Any old rapper will not do. If you've worked hard to get every element of your instrumental right, it deserves to be blessed with a suitable vocal performance. Listen for their tone of voice, how their rhythms sit on your beat, the quality of their flow and the relevance and entertainment value of their lyrical content. Even if they're an incredible rapper, they might not be the right one for your beats.
Takes and comping
Always get multiple takes of a verse even if you feel that the MC got it in one. Listen carefully to their delivery and don't be afraid to suggest some improvements. If you're worried about an ego clash, tell them you'd like an 'alternative version' of their flawless take, just in case. Avoid comping rap verses!

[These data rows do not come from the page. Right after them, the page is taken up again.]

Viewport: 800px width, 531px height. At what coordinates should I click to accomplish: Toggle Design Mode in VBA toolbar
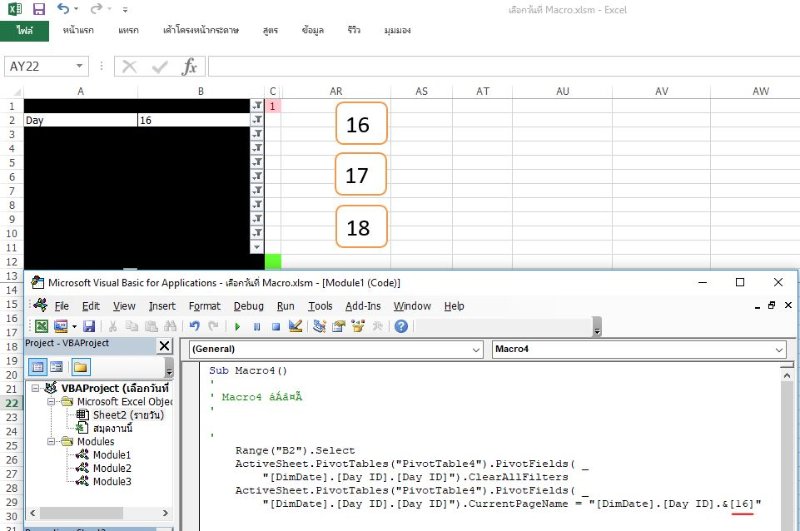(x=295, y=326)
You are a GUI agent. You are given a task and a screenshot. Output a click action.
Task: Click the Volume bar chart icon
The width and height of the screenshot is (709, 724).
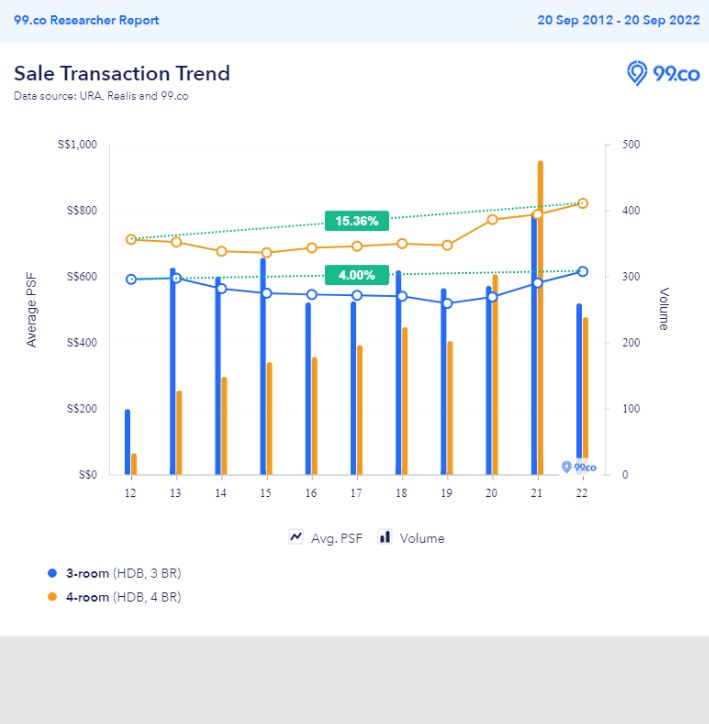384,537
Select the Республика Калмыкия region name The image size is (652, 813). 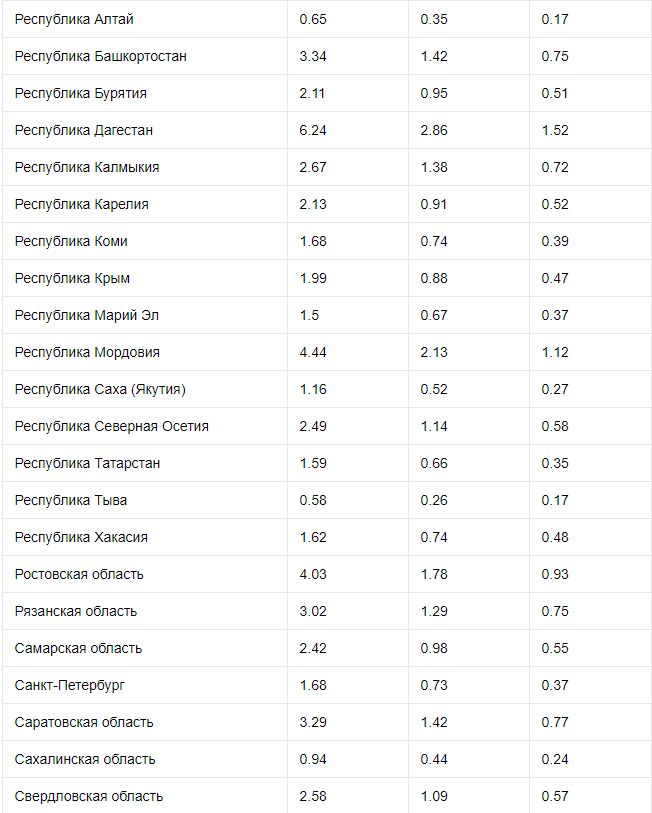click(x=87, y=167)
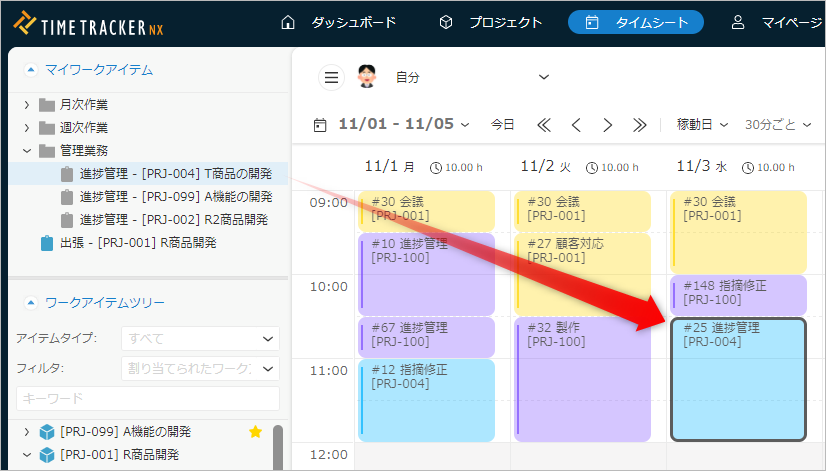Jump to previous week with double-left arrows
Viewport: 826px width, 471px height.
544,125
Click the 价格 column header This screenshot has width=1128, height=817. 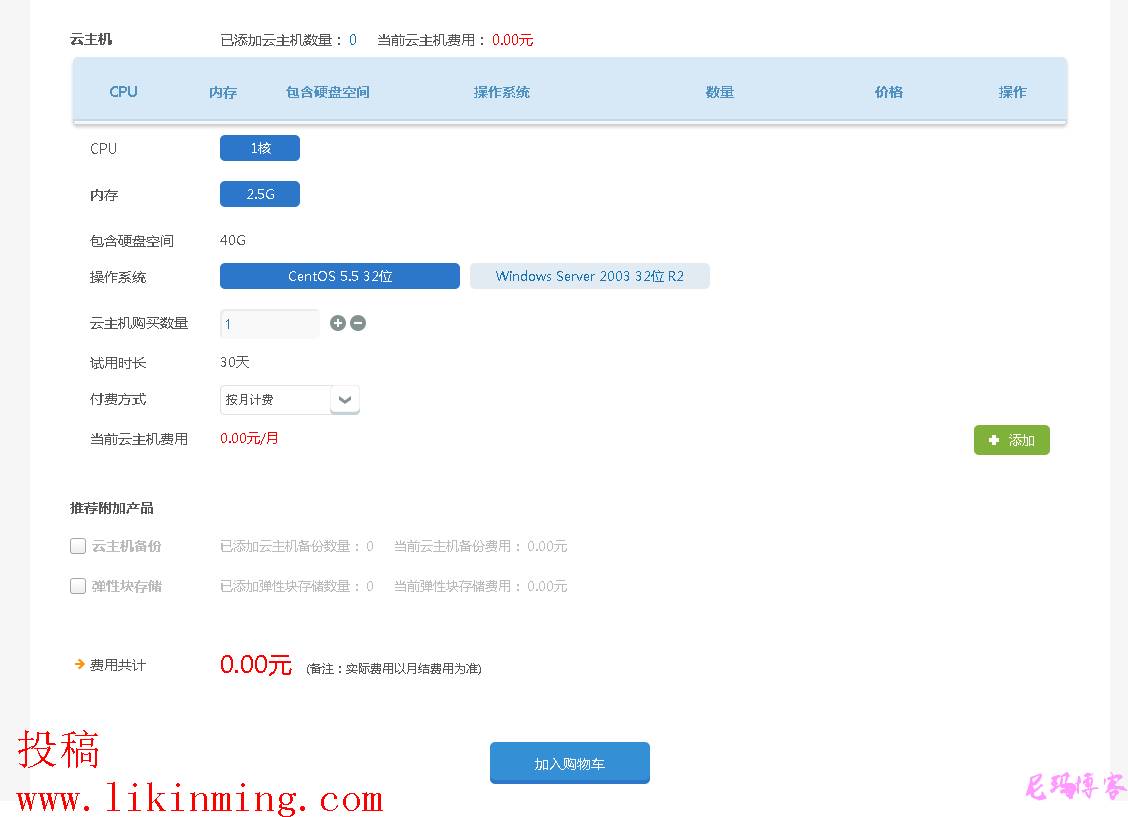[x=889, y=92]
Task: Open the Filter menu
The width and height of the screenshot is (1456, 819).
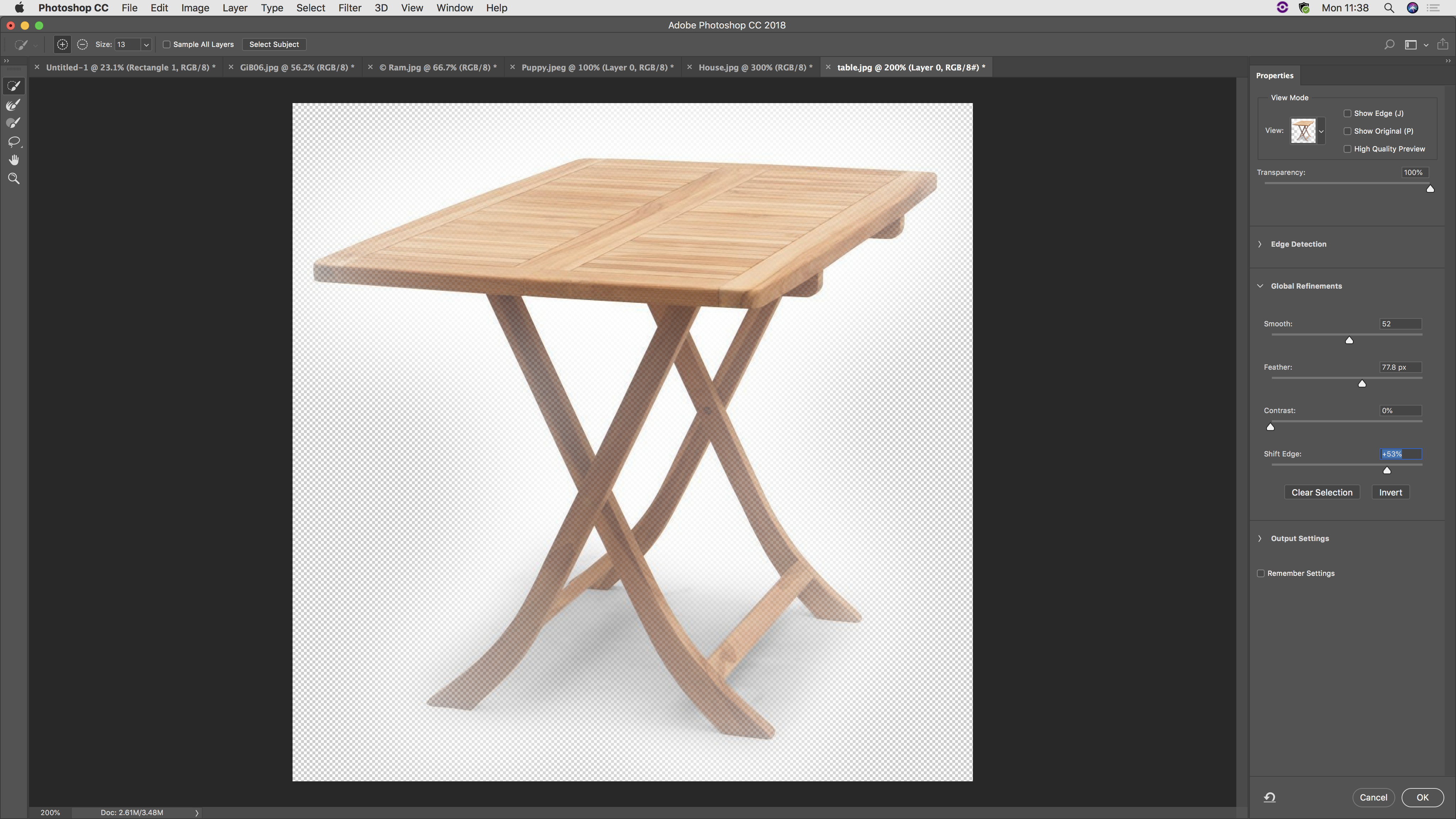Action: tap(349, 8)
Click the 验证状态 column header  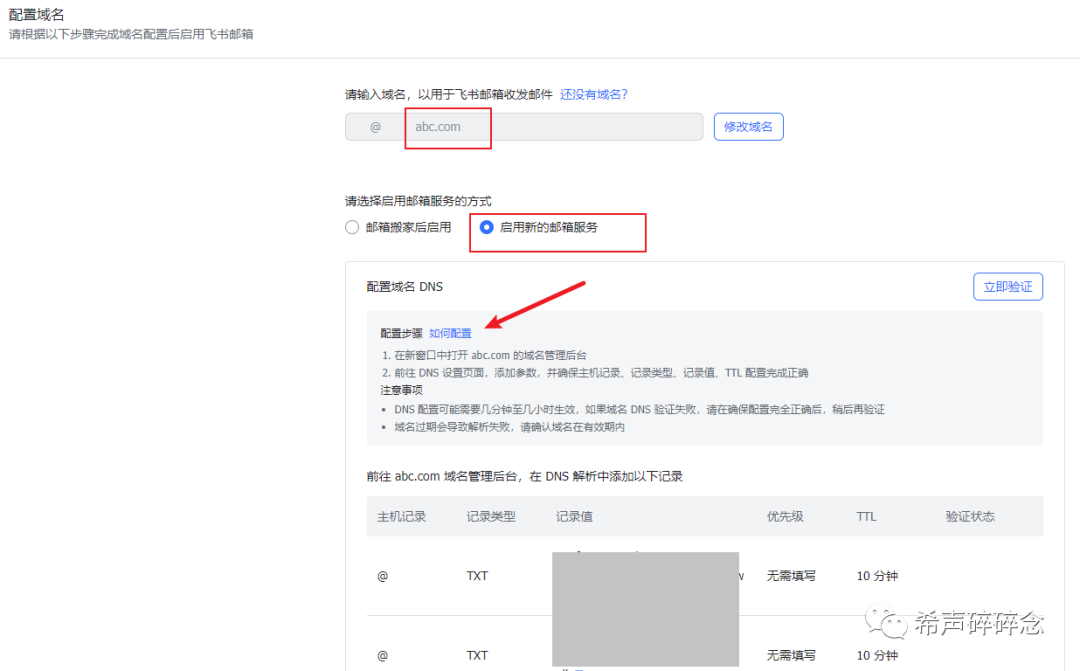(968, 516)
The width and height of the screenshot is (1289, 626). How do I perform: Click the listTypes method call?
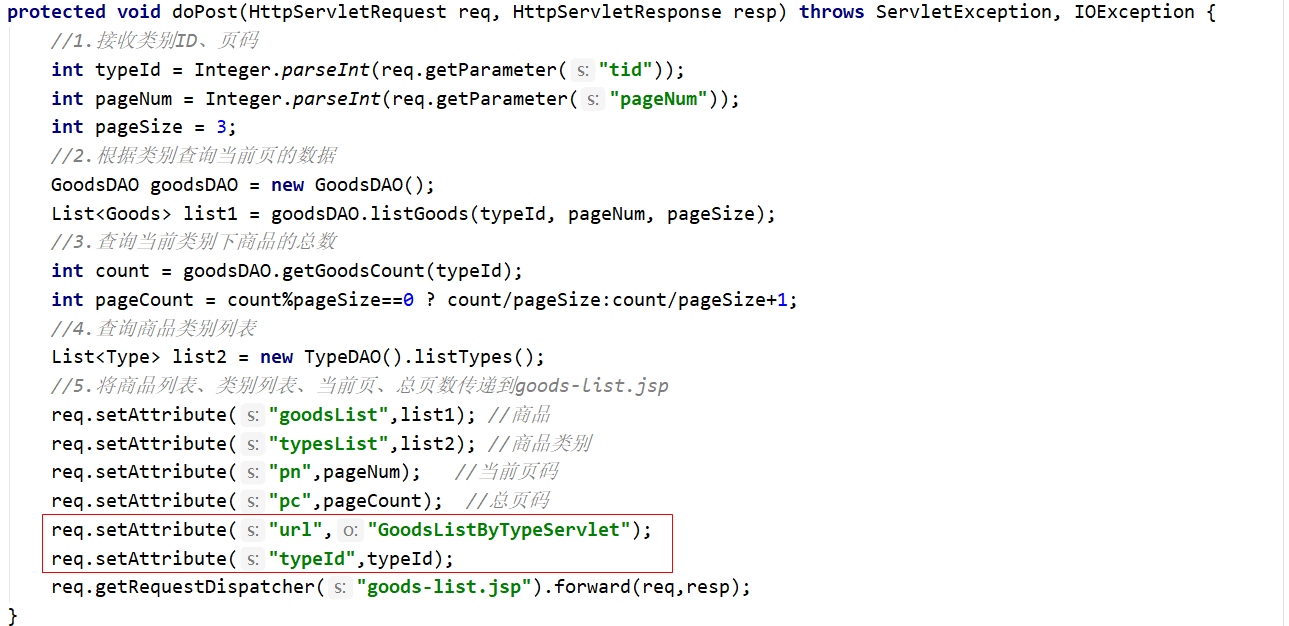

Make sure you set a professional working relationship from the off and be clear about what you intend to offer and what you expect from the talent you work with. If appropriate, sign a written agreement so that you're clear on terms and they can see that you're serious. Do not engage time wasters.
Any mic will do
You could spend your lunch money on a microphone, or you could spend a year's wages. The truth is, the performance is much more important - especially when you're just getting started. Definitely get the best mic you can afford, but never let the lack of a dream piece of kit slow down your pursuit of stardom.
Pop and lock
A pop shield is a good idea, especially if you're working with someone who really projects their voice (and you should be!). You can pick one up for next to nothing, or you can do the old trick of stretching a pair of tights over an old TV aerial or coat-hanger. Again, any shield is better than nothing, even if it's makeshift.
Catching a position
The positioning of the microphone and the pop shield in relation to the vocalist depends on many factors. Take guesswork out of the equation by sticking on your own headphones and listening to the sound while you move the mic and find the perfect position. Remember that the angle of the mic counts as well as the distance.
The vocal chain
Where possible, record the vocals through a compressor to keep the dynamic range in check. A high-pass filter might be a good idea, but all other EQ should usually be avoided at the tracking stage. It's important that the MC hears a compressed version of their voice back through the headphones as well.
Big up their voice
When recording with the vocalist you can help them to get into the zone and produce an awesome performance by making what's in the headphones sound outstanding. Create a separate mix for the vocalist (remembering to save your original safely), turning up the elements they want to hear more of. You should also make sure their voice has a touch of tight, close reverb on it for that larger-than-life sound.